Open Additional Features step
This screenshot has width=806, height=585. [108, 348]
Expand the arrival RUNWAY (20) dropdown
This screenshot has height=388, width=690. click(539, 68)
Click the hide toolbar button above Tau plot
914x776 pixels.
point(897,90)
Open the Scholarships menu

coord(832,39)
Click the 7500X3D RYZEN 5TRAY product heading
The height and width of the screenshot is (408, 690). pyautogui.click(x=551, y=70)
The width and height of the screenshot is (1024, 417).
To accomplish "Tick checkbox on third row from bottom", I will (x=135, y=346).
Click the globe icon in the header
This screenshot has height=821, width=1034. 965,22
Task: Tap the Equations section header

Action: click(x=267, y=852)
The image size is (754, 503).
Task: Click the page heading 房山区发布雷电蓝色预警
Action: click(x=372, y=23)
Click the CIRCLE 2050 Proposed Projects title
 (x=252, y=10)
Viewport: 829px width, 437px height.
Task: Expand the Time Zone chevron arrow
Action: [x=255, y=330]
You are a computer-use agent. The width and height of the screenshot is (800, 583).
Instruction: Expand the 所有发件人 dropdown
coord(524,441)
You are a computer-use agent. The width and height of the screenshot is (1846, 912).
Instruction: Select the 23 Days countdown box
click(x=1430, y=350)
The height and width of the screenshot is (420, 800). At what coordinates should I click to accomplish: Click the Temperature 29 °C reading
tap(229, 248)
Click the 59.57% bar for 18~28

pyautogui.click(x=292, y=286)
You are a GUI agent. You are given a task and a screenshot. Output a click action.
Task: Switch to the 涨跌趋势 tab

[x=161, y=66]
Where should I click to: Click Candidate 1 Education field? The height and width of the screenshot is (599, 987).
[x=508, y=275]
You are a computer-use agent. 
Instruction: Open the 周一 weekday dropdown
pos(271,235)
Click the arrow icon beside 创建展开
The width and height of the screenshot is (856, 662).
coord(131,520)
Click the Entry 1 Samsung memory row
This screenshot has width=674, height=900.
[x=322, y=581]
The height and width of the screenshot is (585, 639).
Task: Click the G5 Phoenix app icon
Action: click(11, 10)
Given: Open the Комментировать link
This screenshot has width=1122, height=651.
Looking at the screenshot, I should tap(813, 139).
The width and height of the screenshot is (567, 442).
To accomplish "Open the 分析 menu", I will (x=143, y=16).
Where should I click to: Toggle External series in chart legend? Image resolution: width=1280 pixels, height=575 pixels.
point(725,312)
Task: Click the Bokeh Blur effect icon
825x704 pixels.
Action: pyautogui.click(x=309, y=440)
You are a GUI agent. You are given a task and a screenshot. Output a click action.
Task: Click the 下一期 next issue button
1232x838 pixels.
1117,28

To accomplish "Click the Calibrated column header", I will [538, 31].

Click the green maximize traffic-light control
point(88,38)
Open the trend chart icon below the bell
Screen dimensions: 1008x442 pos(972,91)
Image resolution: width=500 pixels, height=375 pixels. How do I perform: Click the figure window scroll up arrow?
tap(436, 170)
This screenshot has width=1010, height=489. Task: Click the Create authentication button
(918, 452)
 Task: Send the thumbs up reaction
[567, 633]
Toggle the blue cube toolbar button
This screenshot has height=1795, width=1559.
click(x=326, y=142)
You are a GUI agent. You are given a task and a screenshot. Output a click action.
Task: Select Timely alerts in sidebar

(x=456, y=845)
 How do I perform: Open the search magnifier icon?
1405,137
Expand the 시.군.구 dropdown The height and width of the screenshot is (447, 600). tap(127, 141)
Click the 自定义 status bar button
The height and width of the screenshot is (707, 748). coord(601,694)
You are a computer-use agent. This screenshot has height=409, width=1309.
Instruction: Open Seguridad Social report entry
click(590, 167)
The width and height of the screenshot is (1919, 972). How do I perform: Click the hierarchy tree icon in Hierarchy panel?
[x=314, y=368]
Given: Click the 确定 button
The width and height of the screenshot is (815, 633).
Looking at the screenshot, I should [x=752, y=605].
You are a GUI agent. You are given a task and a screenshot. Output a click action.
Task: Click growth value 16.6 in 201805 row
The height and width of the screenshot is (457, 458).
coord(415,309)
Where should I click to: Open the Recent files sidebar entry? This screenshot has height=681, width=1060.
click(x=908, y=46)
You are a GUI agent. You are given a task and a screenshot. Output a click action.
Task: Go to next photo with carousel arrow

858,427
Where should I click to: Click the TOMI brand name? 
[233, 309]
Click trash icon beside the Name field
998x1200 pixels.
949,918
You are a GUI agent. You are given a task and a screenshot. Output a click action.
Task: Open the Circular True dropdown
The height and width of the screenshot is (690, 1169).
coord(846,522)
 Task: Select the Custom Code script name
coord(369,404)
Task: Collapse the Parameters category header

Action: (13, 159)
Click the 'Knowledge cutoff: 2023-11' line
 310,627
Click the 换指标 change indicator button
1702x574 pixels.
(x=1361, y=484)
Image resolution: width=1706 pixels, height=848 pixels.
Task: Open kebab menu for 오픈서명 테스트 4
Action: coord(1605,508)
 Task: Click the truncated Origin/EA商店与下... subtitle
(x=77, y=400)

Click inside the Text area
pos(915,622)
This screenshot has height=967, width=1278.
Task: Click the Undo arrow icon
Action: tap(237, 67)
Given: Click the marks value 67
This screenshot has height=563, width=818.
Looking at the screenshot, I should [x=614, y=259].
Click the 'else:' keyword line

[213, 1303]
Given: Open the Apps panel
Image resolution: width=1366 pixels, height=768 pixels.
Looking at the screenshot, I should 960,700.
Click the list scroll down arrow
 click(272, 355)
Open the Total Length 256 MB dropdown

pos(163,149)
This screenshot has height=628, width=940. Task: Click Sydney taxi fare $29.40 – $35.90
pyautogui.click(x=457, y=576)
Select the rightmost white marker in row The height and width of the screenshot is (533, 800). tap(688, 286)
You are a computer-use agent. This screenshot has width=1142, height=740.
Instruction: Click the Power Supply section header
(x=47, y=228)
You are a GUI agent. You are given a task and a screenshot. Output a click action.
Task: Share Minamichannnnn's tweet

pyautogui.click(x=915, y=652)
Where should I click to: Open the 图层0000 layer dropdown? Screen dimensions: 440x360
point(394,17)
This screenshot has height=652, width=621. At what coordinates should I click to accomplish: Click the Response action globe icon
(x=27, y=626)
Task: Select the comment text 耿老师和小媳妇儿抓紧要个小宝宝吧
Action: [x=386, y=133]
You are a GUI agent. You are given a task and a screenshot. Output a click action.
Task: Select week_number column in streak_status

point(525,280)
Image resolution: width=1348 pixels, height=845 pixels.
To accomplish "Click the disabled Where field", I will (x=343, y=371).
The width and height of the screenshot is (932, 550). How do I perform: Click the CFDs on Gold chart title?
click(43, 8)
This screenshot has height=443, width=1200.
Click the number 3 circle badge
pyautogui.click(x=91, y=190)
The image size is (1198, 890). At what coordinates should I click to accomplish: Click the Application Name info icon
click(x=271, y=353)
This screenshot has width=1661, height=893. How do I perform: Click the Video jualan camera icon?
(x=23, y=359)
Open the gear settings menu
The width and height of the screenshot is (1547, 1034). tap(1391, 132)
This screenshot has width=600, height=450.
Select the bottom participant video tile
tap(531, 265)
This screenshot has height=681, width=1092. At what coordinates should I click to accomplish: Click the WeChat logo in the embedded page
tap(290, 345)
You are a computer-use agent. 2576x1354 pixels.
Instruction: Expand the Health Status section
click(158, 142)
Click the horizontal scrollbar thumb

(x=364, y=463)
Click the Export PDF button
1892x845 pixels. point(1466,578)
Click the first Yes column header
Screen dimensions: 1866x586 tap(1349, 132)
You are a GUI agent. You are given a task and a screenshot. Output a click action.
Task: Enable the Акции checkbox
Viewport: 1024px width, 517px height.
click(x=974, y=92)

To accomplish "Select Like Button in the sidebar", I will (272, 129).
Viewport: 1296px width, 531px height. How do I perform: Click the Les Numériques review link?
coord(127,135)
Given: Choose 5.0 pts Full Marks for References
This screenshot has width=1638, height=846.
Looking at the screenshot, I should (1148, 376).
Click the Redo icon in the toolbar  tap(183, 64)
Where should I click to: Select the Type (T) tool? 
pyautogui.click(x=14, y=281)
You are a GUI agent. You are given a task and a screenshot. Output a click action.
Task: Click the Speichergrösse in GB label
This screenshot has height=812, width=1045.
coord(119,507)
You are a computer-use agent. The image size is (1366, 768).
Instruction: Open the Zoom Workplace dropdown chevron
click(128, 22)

— EXERCISE INSTRUCTIONS —
Find the lines above with the word "value". Copy them out.

— ANSWER TO THE EXERCISE —
Task: Click growth value 16.6 in 201805 row
Given: Click the marks value 67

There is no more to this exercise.